Abstract 342: Upregulation Of Mir-21 During Cardiac Hypertrophy Induces Down-regulation Of An Inhibitor Of The Ras-MAPK Pathway, Sprouty 2

Abstract

MicroRNA (miRNA) are ~22 ribonucleotides-long, with a potential to recognize multiple mRNA targets guided by sequence complimentarity. This class of molecules is functionally versatile, with the capacity to specifically inhibit translation, as well as, induce mRNA degradation, through targeting the 3′ untranslated regions. The levels of individual miRNA vary under different developmental, biological, or pathological conditions, thus, implicating them in normal and pathological cellular attributes. We have previously reported a miRNA signature that distinguishes pressure-overload compensatory hypertrophy by recapitulating the neonatal pattern. In that model we found that miR-21 is one of the highest differentially expressed miRNA (~8x). Thus, we hypothesized that miR-21 may contribute to the development of hypertrophy by inducing down-regulation of antagonizing genes. To experimentally test the effect of miR-21 on cardiac myocytes, we generated adenoviruses harboring primary miR-21 or, uniquely, anti-miR-21 sequences. These viruses were used to infect cultured myocytes. Interestingly, overexpression of miR-21 resulted in extensive, dose-dependent, branching (sprouting) of the cells. Computational predictions by ’TargetScanS’ identified Sprouty 1 and 2 as potential targets.

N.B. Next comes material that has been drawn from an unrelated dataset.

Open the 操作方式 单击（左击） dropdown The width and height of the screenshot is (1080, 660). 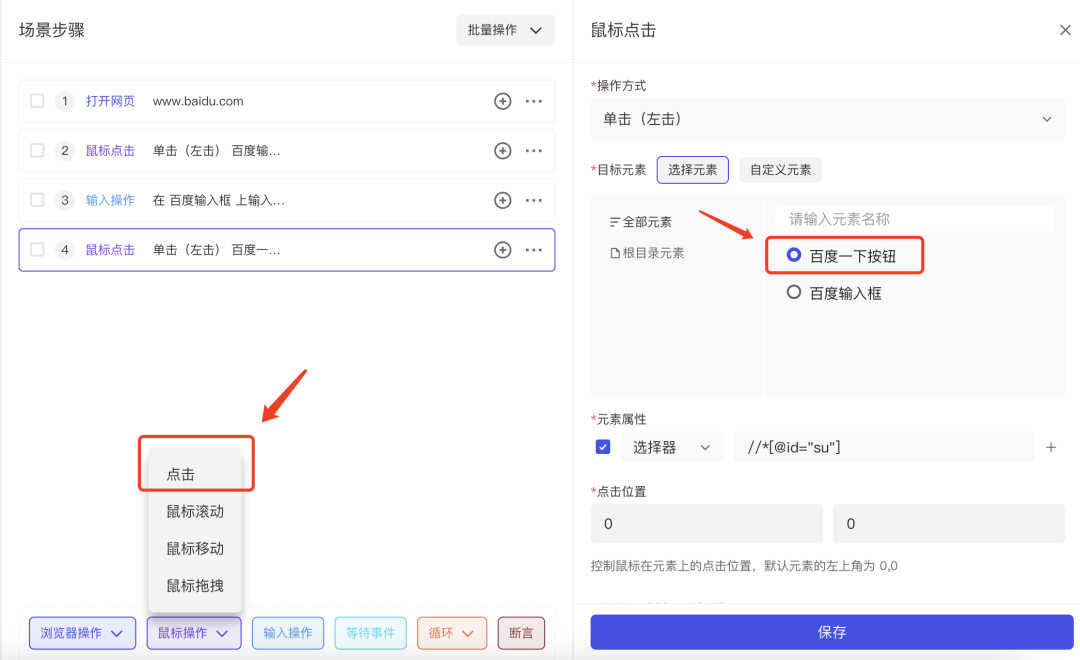[827, 119]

Subsequently, we confirmed down-regulation of sprouty by over-expression of miR-21. Conversely, knocking down miR-21, using anti-miR-21, resulted in enhanced expression of sprouty during growth-induced conditions. Immunocytochemical staining shows that it is localized to sarcomeric structures and the nucleus. Sprouty is a known inhibitor of the Ras-MAPK signaling pathway and is, concordantly, downregulated in many forms of cancer. Notably, sprouty also negatively regulates ureteric and tracheal branching during morphogenesis. In heart, sprouty has been suggested to control myocyte size and vascularization during mechanical stress-induced ventricular remodeling. Thus, we propose that upregulation of miR-21 during cardiac hypertrophy, induces down-regulation of sprouty, which results in activation of the Ras-MAPK pathway. Moreover, down-regulation of sprouty is necessary for the increased myocyte branching observed during hypertrophy.